- Peneliti Lesperssi Beni Sukadis mengkritik wacana pengangkatan pengusaha Norman Joesoef sebagai Wakil Menteri Pertahanan.
- Norman dinilai tidak memiliki kapasitas birokrasi pemerintahan karena latar belakangnya hanya berasal dari sektor bisnis pertahanan swasta.
- Penunjukan tersebut berpotensi menimbulkan konflik kepentingan yang dapat merusak iklim sehat industri pertahanan nasional Indonesia.

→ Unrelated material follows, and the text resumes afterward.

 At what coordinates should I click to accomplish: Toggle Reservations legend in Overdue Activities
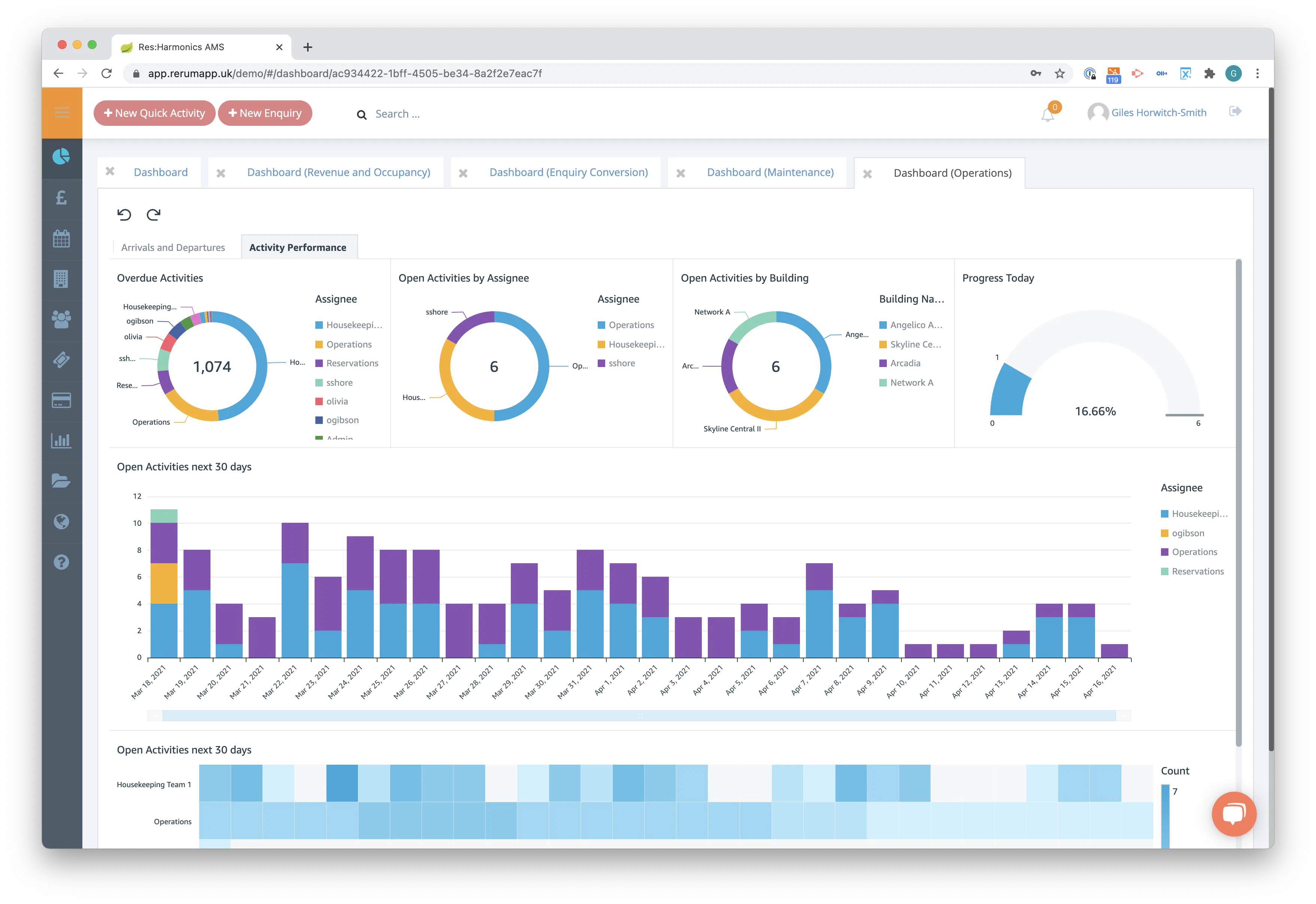point(352,364)
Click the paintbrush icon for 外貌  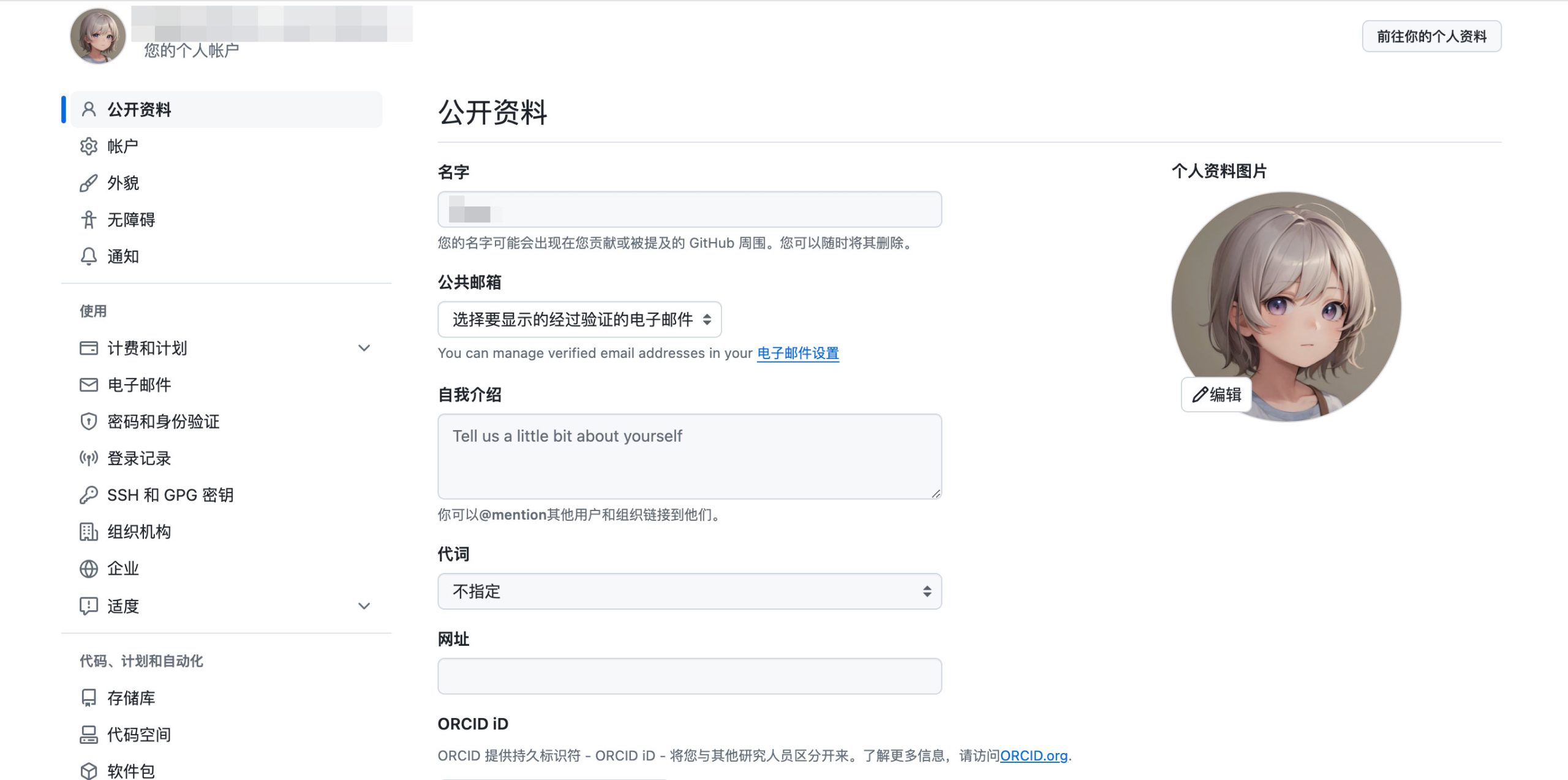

Sumber di lingkungan pemerintahan menyebut nama Norman menguat karena dinilai memahami industri pertahanan dari sisi bisnis dan telah lama terlibat dalam pengembangan alutsista nasional.
Norman juga bukan sosok baru di lingkaran Prabowo.
Saat Prabowo masih menjabat Menteri Pertahanan, Norman ikut menandatangani kerja sama pengadaan rudal permukaan-ke-permukaan Cakir dan rudal pertahanan udara Sungur dengan industri pertahanan Turki pada Agustus 2024.
Hingga kini belum ada konfirmasi resmi dari Istana mengenai kabar pengangkatannya sebagai Wakil Menteri Pertahanan.